Sa collègue de la Marne Lise Magnier (Agir) souligne qu'«en public, notamment dans la ruralité où tout le monde se connaît, il est plus facile de parler des difficultés du quotidien que des problèmes de société». Rapporteure de la loi asile et immigration en 2018, Elise Fajgeles (LREM) confirme : «Sur les ronds-points, les gens ont parlé du "pacte de Marrakech". Mais là, on a peu de demandes d'organisation de débats sur l'immigration en particulier et peu d'interventions. Les gens ont souvent un avis très tranché, mais qui ne se décline pas en propositions de politiques publiques.»

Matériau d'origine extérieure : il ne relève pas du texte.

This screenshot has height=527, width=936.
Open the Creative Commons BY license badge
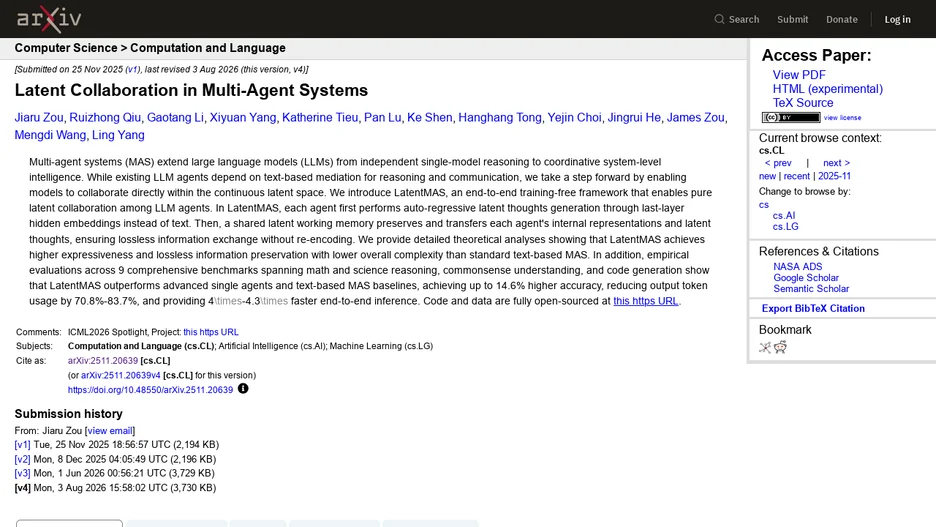tap(791, 118)
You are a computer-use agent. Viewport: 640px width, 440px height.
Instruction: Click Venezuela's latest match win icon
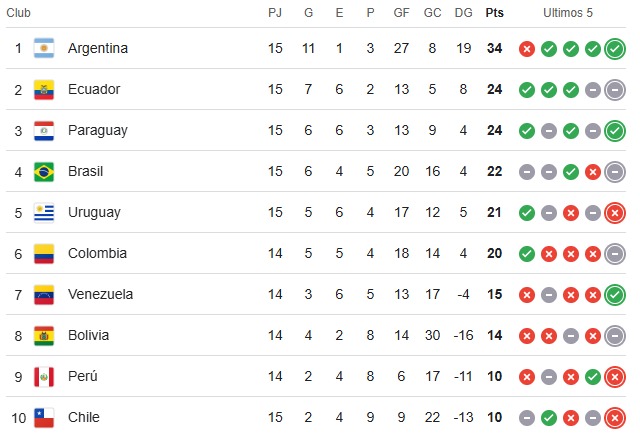coord(615,295)
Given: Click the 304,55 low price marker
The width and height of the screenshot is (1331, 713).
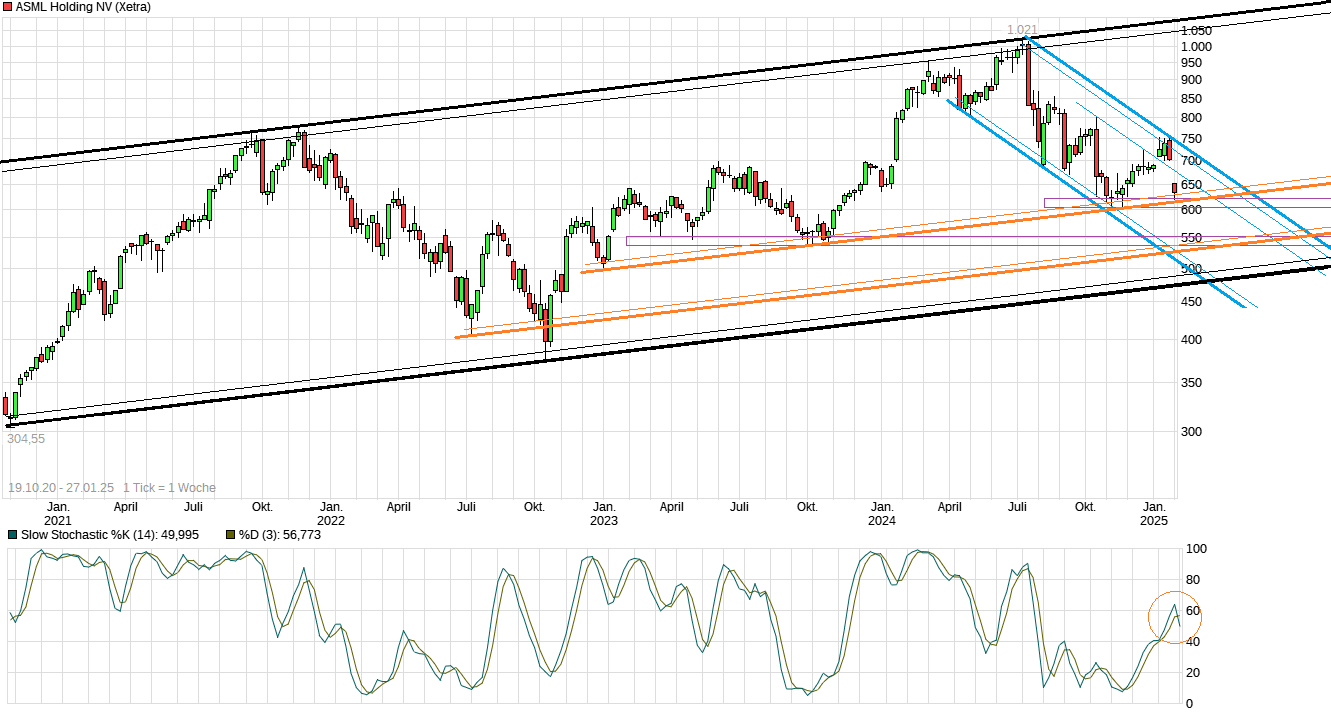Looking at the screenshot, I should [26, 438].
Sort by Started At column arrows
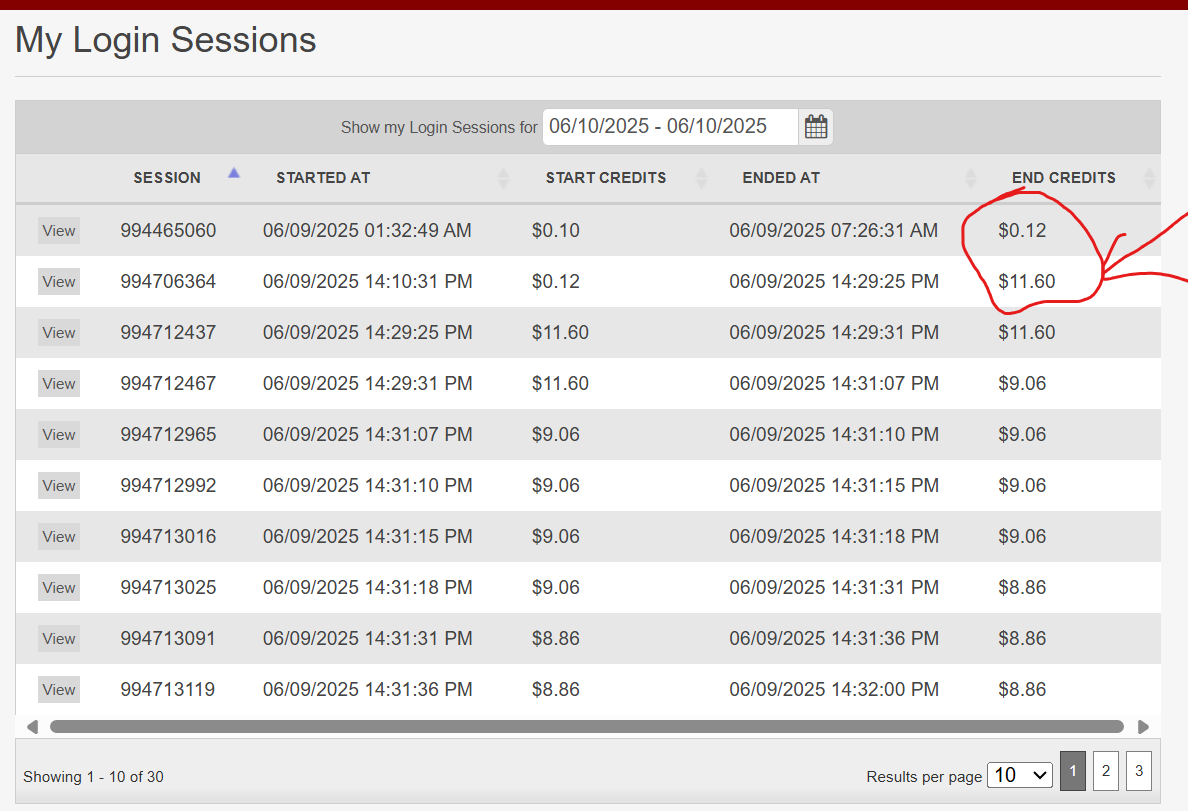Image resolution: width=1188 pixels, height=811 pixels. 503,178
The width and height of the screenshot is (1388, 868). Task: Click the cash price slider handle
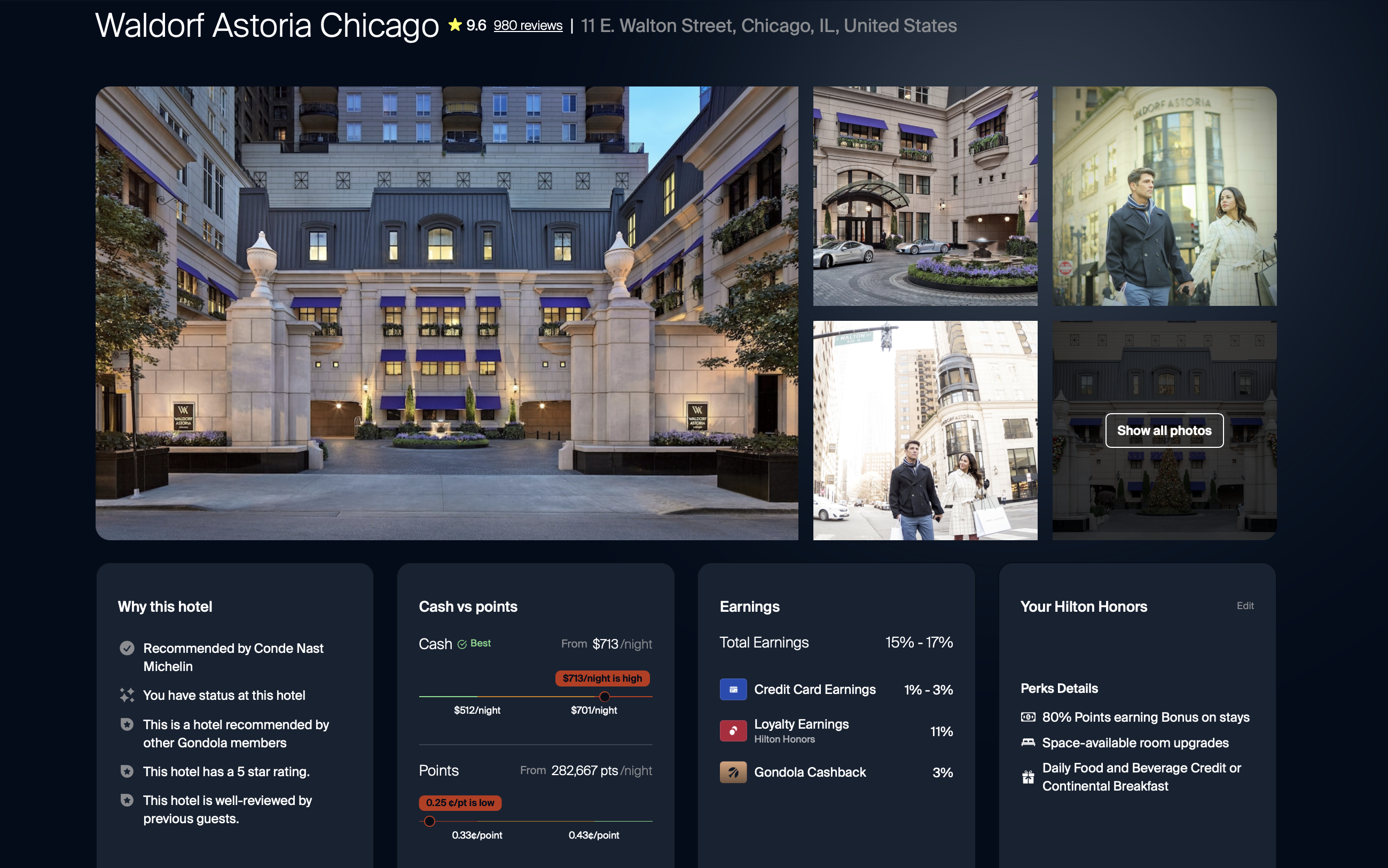coord(604,696)
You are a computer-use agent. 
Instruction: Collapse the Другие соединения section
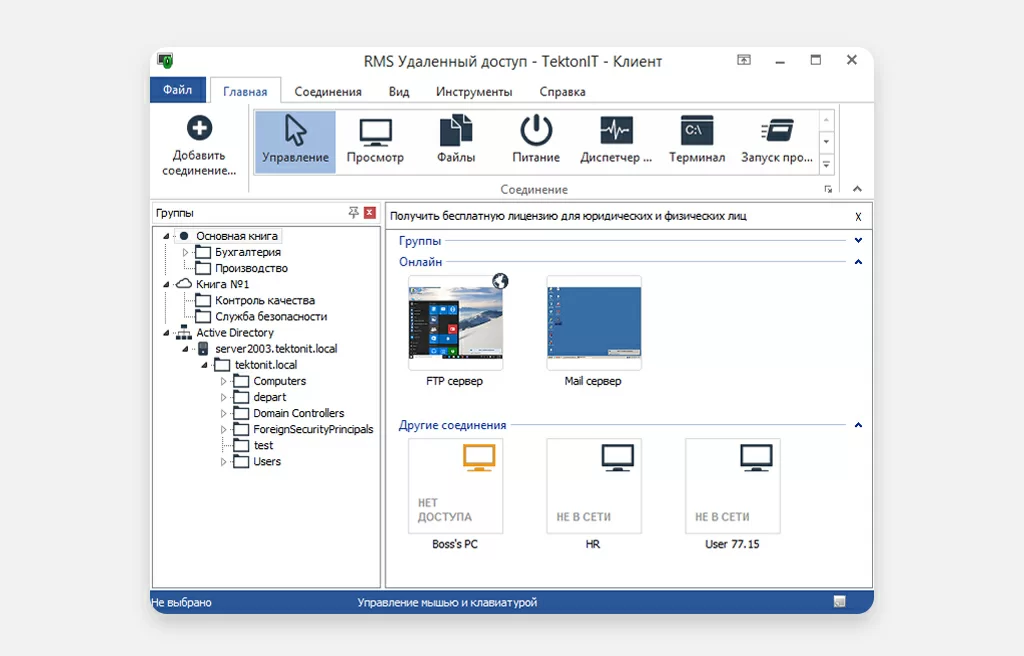coord(858,425)
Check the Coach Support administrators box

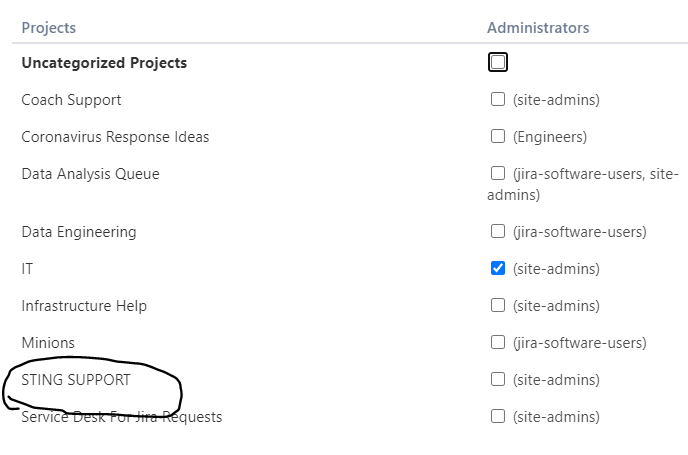coord(498,99)
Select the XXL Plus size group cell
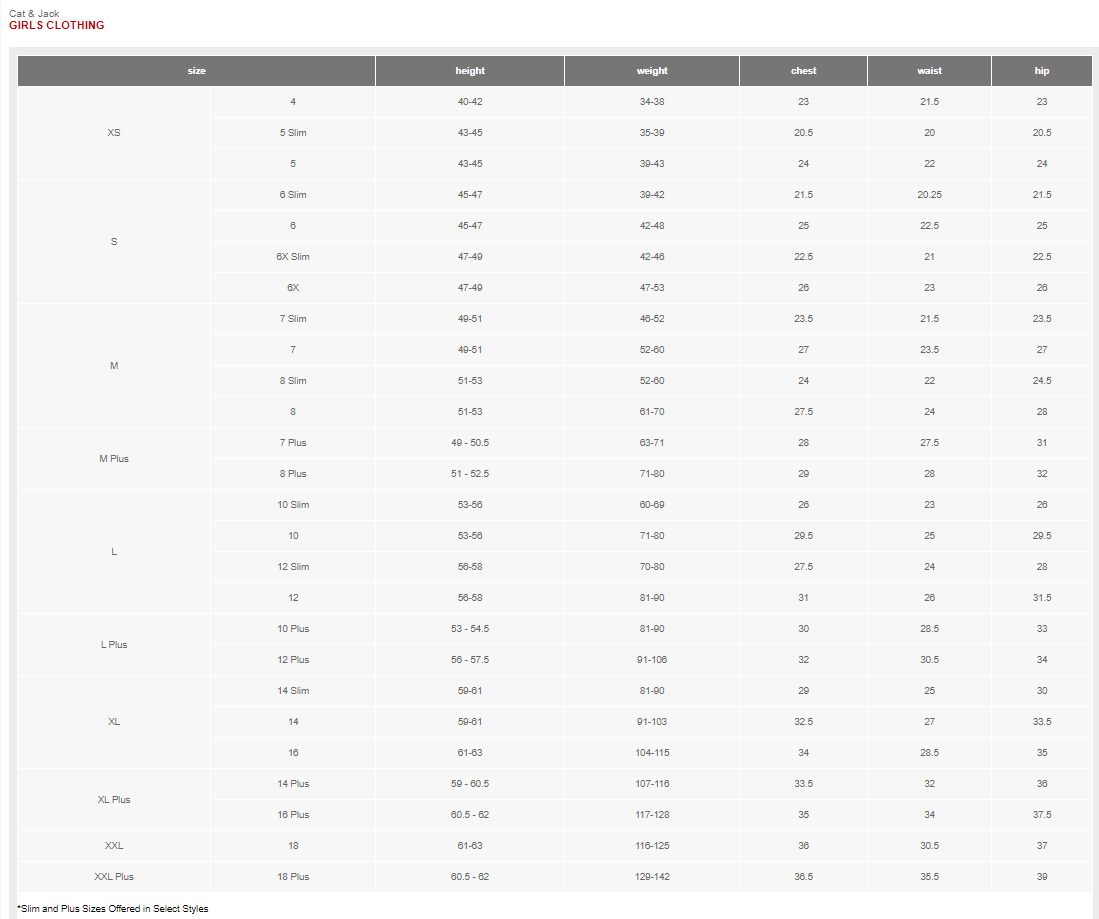The image size is (1099, 919). pyautogui.click(x=114, y=877)
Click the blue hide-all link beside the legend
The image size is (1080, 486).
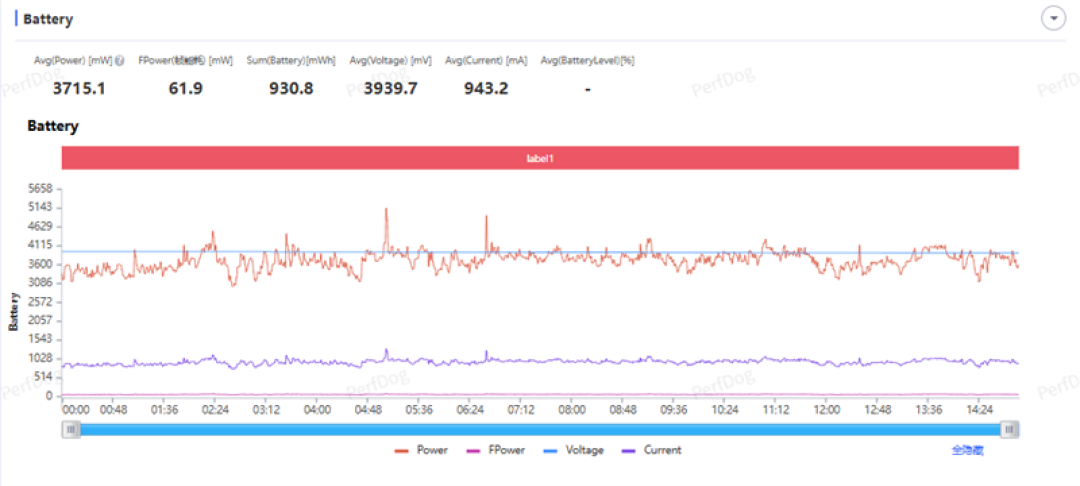(968, 451)
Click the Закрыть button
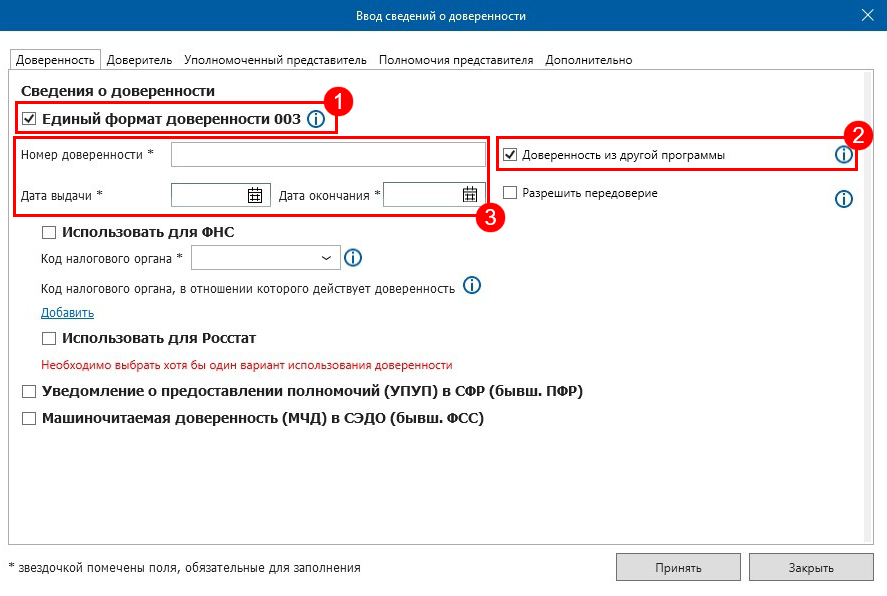887x596 pixels. 811,568
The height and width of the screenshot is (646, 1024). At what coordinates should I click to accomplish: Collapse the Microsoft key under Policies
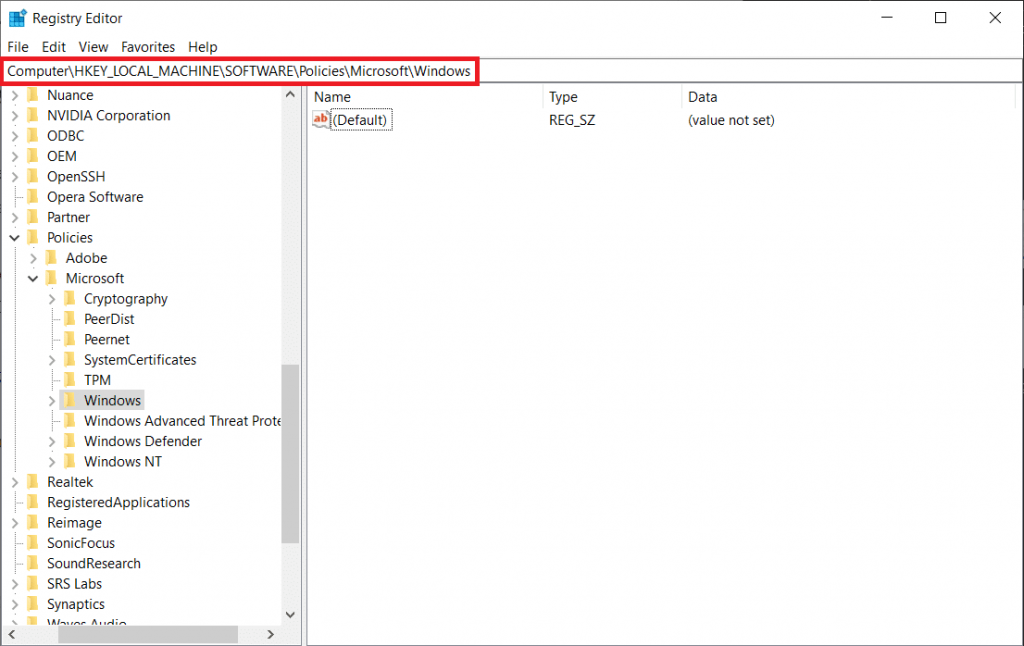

A l'issue d'un débat auquel il assiste près de Grand-Bourgtheroulde en Normandie, l'ex-patron du PS Jean-Christophe Cambadélis a voulu en avoir le cœur net. Surpris du peu de prises de parole sur l'immigration, il tente d'élucider le mystère autour d'un verre avec quelques participants : «Ils m'ont dit que ce n'était pas le lieu, que ce n'est pas leur problème à eux mais celui de la collectivité. Or ce qu'ils attendent du grand débat, c'est qu'on trouve des solutions.» Un ministre proche de Macron partage l'analyse : «Dans le grand débat, on parle aussi peu d'immigration que de chômage. Cela en dit long sur le caractère individualiste du moment, sur l'absence de projet de société…» Sur la difficulté aussi de penser l'avenir commun.